Sekiz yaşındayken güzel sesiyle ailesinin, arkadaşlarının hayranlığını kazanır. Daha o yaşında mandolin, akordeon, piyano çalmaya başlar. Gençliğe adım attığı 1950’1i yıllarda Elvis’ten, Paul Anka’dan, Armstrong’dan, Nat King Cole’den etkilenir Hayati… Tony Bennet, Sammy Davies Jr ve Mel Thorme de onun favorilerine dahildir.
İstanbul’dan İsveç’e
Hayati Kafe, mühendislik eğitimi görmeye başlar, ama bir süre sonra müzik ağır basar. Yıldızı 1957 yılıda çıktığı bir radyo programında parlar. Ve mühendislik eğitimini geçici olarak rafa kaldırır.
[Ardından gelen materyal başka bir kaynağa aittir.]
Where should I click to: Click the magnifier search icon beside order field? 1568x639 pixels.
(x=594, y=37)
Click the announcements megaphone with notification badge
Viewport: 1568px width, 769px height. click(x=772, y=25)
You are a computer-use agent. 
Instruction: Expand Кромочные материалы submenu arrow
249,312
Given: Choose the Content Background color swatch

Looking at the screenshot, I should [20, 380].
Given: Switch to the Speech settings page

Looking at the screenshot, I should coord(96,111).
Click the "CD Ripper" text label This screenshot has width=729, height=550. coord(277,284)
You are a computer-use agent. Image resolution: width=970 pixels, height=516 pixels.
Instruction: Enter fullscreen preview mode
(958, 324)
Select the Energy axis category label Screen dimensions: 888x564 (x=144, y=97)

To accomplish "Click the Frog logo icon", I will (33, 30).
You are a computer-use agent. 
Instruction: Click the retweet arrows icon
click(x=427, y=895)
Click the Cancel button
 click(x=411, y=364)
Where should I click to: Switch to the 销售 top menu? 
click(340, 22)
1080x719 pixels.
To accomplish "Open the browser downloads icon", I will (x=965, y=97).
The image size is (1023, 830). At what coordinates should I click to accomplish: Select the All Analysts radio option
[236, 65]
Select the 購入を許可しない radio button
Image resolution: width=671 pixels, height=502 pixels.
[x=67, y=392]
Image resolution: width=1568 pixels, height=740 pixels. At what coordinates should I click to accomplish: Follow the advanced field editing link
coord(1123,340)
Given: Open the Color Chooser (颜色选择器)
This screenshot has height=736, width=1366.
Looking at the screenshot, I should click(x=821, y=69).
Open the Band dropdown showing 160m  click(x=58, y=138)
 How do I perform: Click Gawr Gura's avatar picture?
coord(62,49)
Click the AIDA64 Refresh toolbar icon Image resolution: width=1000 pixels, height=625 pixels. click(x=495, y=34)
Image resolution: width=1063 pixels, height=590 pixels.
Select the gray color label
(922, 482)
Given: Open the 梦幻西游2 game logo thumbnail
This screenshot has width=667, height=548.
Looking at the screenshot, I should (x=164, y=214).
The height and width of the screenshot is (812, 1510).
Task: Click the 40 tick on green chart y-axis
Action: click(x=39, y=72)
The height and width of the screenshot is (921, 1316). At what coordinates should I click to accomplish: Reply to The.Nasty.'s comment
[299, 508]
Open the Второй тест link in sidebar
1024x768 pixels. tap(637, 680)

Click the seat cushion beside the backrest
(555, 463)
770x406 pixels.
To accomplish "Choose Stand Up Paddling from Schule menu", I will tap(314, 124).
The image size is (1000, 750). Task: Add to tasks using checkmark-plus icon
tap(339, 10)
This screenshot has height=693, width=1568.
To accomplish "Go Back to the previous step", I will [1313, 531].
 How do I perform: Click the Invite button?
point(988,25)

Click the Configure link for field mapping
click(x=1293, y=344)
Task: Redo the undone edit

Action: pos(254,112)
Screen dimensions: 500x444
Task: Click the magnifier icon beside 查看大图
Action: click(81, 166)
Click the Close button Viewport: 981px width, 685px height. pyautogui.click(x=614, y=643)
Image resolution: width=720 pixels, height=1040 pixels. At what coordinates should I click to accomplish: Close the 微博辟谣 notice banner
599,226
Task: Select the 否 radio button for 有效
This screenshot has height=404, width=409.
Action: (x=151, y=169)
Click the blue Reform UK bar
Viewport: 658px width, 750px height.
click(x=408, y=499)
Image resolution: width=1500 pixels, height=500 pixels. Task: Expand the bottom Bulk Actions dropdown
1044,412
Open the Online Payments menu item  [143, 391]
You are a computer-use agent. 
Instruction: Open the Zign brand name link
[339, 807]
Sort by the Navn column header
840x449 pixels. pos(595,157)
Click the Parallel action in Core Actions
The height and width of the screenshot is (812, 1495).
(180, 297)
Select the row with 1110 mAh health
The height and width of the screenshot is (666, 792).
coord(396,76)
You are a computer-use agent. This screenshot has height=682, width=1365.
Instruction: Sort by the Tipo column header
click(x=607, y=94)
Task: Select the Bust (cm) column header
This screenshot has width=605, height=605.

Profesyonel olarak İstanbul ve çevresinde sahne alan Hayati’nin ünü gün geçtikçe yayılır ve henüz yirmi yaşında bir delikanlıyken, şarkıları on hafta art arda liste başı olur. Aynı yıl Türkiye’nin kendine ait haftalık bir radyo programı olan ilk vokalisti olur.
1961 yılında, İstanbul’ daki Hilton otelinde orkestra şefi İsmet Siral ‘ın dört kişilik müzik grubunda şarkı söylerken Linköpingli restorancı Sven Andersson tarafından keşfedilir. Andersson, Hayati’ye üç aylık bir İsveç turnesi teklifi eder. Turne Helsingborg’de başarılı bir açılış yapar. Bunun ardından Türkiye’nin Frank Sinatra’sı İsveç’in müzik çevrelerinde tanınan bir “Türk” olur.
Hayati İsveç’e yerleşir ve kısa sürede müzik dünyasında kendine önemli bir yer edinir. Öyle ki, o zamanların en popüler caz klubü olan Björknaspaviljong’ da program yapmaya başlar. Yirmi yaşında bir delikanlı için hiç fena değildir bu.
Hayati’nin asıl yükselişi 1964 yılında, tanınmış orkestra şefi Cari Henrik Norin ‘in orkestrasında şarkı söylemesiyle başlar. Bu orkestrada solistlik yapan Hayati büyük bir sükse yapar. Turneler birbirini kovalar. On hafta süren İngiltere turnesi bunlardan biridir. Aralarında Berns’in de bulunduğu müzik dünyasının devlerinden sahne teklifleri yağmaya başlar. İsveç’te şarkı söylemediği sahne kalmaz. 1968 yılında, “Sant” isimli şarkısı ile 11 hafta boyunca liste başında kalır. Ama onun popüler şarkısı “Ser du stjarnan i det blå?” daha 1965 ‘te çıkmıştı.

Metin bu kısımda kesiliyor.